Ellen Knickmeyer, ASSOCIATED PRESS
Showering during California’s drought is a guilt-free experience for homeowners Catarina Negrin and Noah Friedman.
The Berkeley couple — she runs a pre-school, he’s an architect — are early adopters of a home plumbing do-over that’s becoming more popular during California’s record four-year dry stretch.
California, like many states, long required all water used in homes to be piped out with the sewage, fearing health risks if water recycling is done clumsily.
Since 2010, however, the increasingly dry state has come around, and now even encourages the reuse of so-called gray water, which typically includes the gently-used runoff from bathroom sinks, showers, bathtubs and washing machines.
As mandatory conservation kicked in statewide this month, forcing many of California’s 38 million people to face giving up on greenery, these recycling systems have become attractive options in new homes, right along with granite countertops. California Building Industry Association executive Robert Raymer rattles off the drought-conscious top builders that now routinely offer in-home water recycling.
And California’s building codes are catching up as well, allowing owners of existing homes to create the simplest systems for the safest gray water without a permit.
So while others think about hauling buckets to catch stray drips from their sinks and tubs, Negrin and Friedman can relax: Each gallon they use in the shower means another for the butterflies that duck and bob over their vegetable garden, for the lemon tree shading the yard, and for two strutting backyard chickens busily investigating it all.
“I love a lush garden, and so it seems like why not, right? I could have a lush garden if it doesn’t go into the sewer system,” Negrin said. “So, yes, “I’m going to take a shower.”
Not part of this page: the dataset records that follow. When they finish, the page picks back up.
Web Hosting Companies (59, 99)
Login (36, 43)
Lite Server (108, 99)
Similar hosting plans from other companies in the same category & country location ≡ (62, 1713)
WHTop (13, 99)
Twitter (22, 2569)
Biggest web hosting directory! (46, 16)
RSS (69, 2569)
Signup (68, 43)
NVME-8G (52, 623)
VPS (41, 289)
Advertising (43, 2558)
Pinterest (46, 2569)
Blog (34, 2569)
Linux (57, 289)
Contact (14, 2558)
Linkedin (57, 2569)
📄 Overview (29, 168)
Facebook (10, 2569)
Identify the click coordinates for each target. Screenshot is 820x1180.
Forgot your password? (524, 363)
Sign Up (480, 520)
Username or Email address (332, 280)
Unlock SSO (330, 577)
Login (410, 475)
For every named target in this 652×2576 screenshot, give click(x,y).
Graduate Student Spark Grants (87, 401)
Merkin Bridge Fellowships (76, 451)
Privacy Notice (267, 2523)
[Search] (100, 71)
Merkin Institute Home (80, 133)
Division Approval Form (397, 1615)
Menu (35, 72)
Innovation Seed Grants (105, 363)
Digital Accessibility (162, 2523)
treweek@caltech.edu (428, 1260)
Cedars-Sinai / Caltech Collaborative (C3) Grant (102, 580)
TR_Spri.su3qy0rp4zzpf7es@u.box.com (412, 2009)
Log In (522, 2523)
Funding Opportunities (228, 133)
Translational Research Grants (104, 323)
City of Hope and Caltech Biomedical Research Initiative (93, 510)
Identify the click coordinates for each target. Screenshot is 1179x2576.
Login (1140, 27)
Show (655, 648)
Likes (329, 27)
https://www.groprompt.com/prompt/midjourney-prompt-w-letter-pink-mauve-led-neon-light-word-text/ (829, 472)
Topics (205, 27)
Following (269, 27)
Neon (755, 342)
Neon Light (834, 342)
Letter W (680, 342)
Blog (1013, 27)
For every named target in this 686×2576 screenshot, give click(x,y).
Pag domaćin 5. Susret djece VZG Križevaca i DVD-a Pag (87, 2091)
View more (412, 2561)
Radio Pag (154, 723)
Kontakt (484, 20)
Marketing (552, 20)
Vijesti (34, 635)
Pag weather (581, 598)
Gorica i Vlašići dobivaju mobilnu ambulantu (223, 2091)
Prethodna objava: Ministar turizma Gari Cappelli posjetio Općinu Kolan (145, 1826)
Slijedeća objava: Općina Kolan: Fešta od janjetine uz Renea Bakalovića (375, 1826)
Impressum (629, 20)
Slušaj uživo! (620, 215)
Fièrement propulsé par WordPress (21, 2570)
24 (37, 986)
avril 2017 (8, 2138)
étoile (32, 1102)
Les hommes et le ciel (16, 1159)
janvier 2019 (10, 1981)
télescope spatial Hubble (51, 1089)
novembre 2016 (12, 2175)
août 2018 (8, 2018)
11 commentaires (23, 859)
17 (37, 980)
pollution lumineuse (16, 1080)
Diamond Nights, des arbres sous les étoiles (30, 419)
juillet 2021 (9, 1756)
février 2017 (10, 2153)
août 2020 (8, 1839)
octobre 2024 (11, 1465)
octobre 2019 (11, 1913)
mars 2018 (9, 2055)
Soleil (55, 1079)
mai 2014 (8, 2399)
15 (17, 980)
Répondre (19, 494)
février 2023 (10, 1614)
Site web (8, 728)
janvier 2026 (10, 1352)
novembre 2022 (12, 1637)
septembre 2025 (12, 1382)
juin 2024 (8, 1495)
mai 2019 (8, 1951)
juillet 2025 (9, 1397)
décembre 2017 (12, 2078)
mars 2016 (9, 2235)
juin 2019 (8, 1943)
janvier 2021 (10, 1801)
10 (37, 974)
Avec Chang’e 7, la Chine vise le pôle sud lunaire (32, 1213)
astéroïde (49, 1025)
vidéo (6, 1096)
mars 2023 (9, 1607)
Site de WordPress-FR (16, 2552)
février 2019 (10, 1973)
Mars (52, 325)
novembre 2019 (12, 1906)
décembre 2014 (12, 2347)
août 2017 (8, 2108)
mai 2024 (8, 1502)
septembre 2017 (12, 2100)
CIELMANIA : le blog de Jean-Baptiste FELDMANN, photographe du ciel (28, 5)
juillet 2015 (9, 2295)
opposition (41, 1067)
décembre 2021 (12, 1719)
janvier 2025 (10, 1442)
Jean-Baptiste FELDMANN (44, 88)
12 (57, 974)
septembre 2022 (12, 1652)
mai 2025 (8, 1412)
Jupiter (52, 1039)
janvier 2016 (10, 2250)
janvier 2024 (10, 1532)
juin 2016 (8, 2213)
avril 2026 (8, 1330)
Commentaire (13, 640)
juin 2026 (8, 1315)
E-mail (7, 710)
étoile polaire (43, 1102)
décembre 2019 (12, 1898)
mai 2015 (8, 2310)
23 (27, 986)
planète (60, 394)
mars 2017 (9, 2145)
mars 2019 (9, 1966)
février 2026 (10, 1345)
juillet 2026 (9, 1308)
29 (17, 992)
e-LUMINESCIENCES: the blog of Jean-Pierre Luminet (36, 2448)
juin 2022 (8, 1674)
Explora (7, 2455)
Because pathogens swimming in untreated gray water can transmit disease if humans ingest them, most modern health and building codes have long made recycling it impractical. Many families did it anyway, without official oversight or permits. Greywater Action, a group that promotes household water recycling and trains families and installers on the do’s and don’ts, estimates that more than a million Californians had illegal systems before plumbing codes were updated.
But interest in doing it the right way has soared since April 1, when Gov. Jerry Brown ordered a 25-percent cut in water use by cities and towns. Palo Alto gray-water system installer Sassan Golafshan saw his website crash within a day from the surge in traffic.